GIVEN REQUEST:
Will you carry on the passage about dating the music of Josquin Des Prez, picking up after its last sentence?

PASSAGE:
──────
The dating game should not be entered into unadvisedly, lightly or wantonly — especially when it comes to the music of Josquin Des Prez. The changes in our understanding of Josquin's biography, and in particular the revelation that the Josquin of Milan Cathedral in the 1460s was not the famous composer, throw into doubt some traditional assumptions about the development of Josquin's style, and indeed the whole history of early Renaissance music. They also encourage us to think differently about the way the style and technique of a talented composer such as Josquin might grow and mature.
──────
ROWS:
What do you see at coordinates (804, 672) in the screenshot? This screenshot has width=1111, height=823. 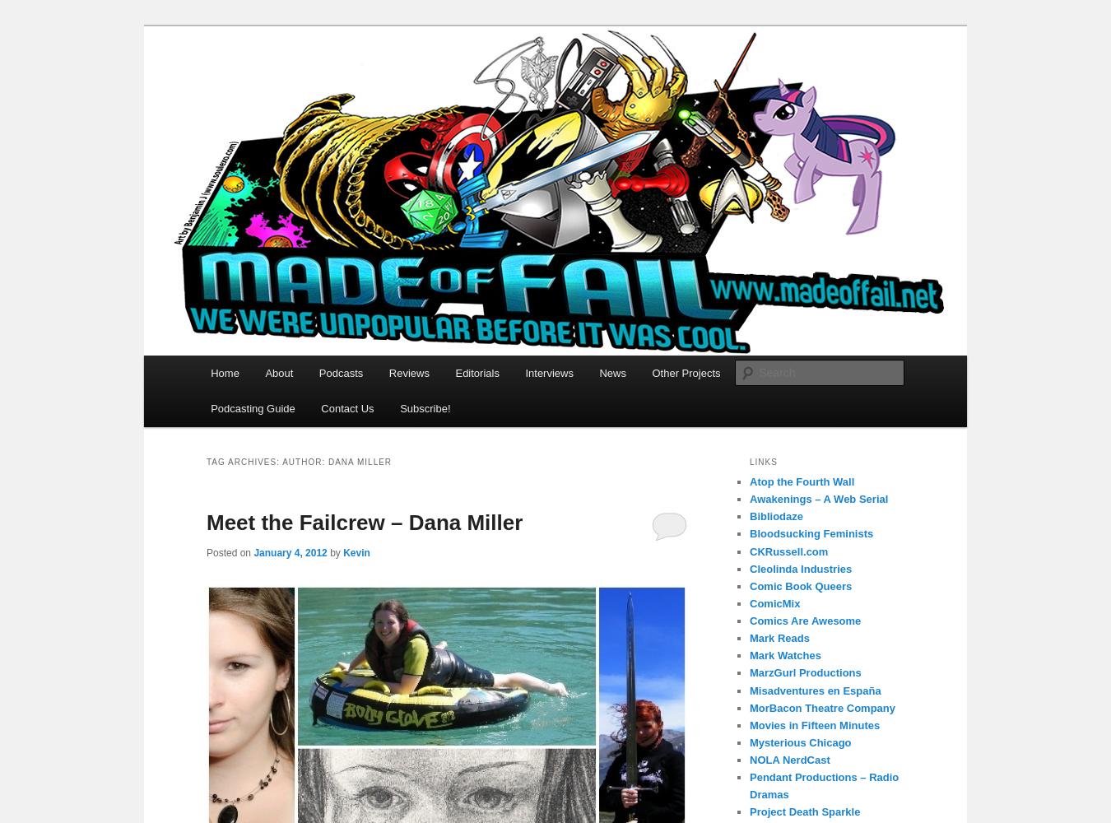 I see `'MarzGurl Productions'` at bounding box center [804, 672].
──────
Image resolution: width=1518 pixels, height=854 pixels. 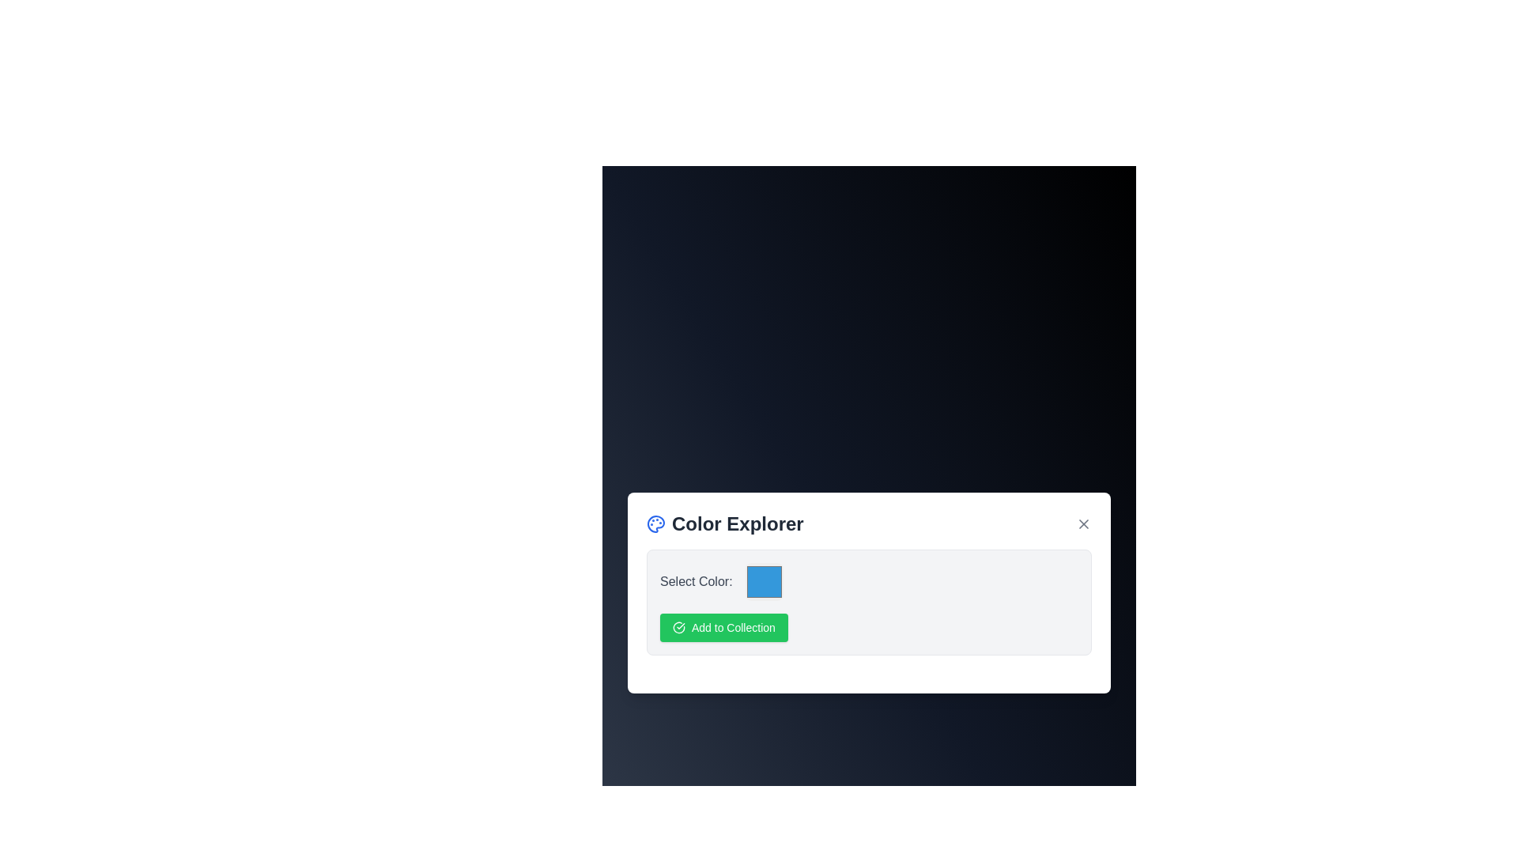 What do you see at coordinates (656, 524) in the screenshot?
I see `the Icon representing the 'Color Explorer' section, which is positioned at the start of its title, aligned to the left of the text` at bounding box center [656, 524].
──────
ANSWER TO THE PROBLEM:
Central to these assumptions are a group of works which were thought to be Milanese in style: simple and direct, they are mostly chordal and are intended to declaim the text in an audible, rhetorical fashion. Amongst the works in this category one could list Tu solus qui facis mirabilia, Christum ducem/Qui velatus and O Domine, Jesu Christe, all of them anthologised in Petrucci's 1503 publication Motetti de Passione . . . B. The conjunction of this supposedly "simple" style with the young Josquin's presumed employment at Milan Cathedral reinforced the impression that these works were examples of a composer finding his feet. Fortunately, the banishment of the Milan Cathedral Josquin from the composer's biography enables us to reflect upon and revise the model of a composer moving from simple, homophonic composition to more elaborate polyphony (is it not possible that Josquin, of all composers, could compose in different styles, to suit different clients, liturgies and circumstances, at the same time?) and to recognise in these apparently modest works the same sparks of genius that illuminate Josquin's most ambitious works.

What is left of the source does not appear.